I would suggest a relationship break while he undergoes counselling.
That is, if you want to be in this relationship and make it work.

Lurkingandlearning · 26/01/2025 03:32

Have his children reached the age kids want some time on their own and independence? If they have and he manages that in a positive way then you might be able to use that as an example.

If they haven’t reached that stage yet, I think watching him treat them similarly will be a nightmare

IridiumSky · 26/01/2025 03:33

What did I just read? The bloke’s a bloody loony!

OP, how do you avoid becoming furious with this absurd behaviour? Is he 16 years old? 🙄

SuperMaybe · 26/01/2025 04:15

OP, what you need is a magic wand so that you can change him but you don't have one so you either have to accept that this is how he is or you have to split with him.
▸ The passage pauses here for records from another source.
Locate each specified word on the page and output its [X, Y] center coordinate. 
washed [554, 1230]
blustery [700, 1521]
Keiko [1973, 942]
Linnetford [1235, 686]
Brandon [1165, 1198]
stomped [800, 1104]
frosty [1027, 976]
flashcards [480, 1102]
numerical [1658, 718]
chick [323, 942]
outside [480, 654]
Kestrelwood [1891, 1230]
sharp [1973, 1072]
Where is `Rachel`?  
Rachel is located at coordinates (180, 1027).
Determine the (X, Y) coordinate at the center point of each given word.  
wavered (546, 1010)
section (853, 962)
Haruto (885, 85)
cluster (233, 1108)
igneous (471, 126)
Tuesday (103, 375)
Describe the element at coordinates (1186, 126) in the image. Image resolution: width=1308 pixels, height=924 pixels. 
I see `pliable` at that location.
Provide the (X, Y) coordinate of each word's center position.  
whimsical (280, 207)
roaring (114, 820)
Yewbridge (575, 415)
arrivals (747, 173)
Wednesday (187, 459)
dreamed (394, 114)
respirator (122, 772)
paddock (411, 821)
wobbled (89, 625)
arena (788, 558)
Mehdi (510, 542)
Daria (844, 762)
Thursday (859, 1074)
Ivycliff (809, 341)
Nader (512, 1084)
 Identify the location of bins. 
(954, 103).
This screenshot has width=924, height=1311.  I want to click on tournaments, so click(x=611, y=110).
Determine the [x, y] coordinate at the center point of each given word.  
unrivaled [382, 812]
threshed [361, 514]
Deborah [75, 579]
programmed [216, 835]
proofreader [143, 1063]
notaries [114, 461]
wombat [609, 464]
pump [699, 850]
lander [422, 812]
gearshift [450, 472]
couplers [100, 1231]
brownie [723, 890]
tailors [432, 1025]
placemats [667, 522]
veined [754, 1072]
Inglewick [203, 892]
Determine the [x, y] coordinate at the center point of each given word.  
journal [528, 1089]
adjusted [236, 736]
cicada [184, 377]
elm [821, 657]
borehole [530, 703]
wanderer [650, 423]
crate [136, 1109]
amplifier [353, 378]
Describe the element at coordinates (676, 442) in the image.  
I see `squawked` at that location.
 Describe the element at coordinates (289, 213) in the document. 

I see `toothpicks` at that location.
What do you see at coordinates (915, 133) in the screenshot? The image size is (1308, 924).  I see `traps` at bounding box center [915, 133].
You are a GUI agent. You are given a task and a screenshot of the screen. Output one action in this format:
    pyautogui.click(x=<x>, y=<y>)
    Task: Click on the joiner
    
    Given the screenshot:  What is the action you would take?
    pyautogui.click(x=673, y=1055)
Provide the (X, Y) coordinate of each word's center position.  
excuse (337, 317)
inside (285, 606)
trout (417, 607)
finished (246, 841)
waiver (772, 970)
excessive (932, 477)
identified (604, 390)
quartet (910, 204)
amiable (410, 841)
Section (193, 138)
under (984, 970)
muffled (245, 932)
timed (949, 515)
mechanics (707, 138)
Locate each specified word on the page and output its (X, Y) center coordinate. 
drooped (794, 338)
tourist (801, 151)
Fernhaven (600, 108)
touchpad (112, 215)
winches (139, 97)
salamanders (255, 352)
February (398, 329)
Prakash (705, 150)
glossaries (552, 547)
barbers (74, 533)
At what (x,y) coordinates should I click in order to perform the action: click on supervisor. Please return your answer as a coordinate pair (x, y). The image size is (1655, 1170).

It really is that simple. He won't change however much you agonise over it and try to talk to him about it.
You would be unfair to stay with him and expect him to be a different person.
If I were you I would leave him.

Shoxfordian · 26/01/2025 06:40

He's controlling and toxic, it's nothing to do with adhd
Dump him

SnapdragonToadflax · 26/01/2025 06:55

This doesn't sound anything like ADHD to me. Rather than excuse his behaviour with a diagnosis, just look at it as his personality. He's not going to change. Do you want to be with this personality for the rest of your life?

To be honest I would have been gone as soon as he started all this bollocks, I can't stand being smothered. I had a very clingy boyfriend as a teenager and even now the moment of how he behaved makes me feel like I need to run away. Being all over you like that doesn't mean he loves you, it means he wants to control you. Please just leave.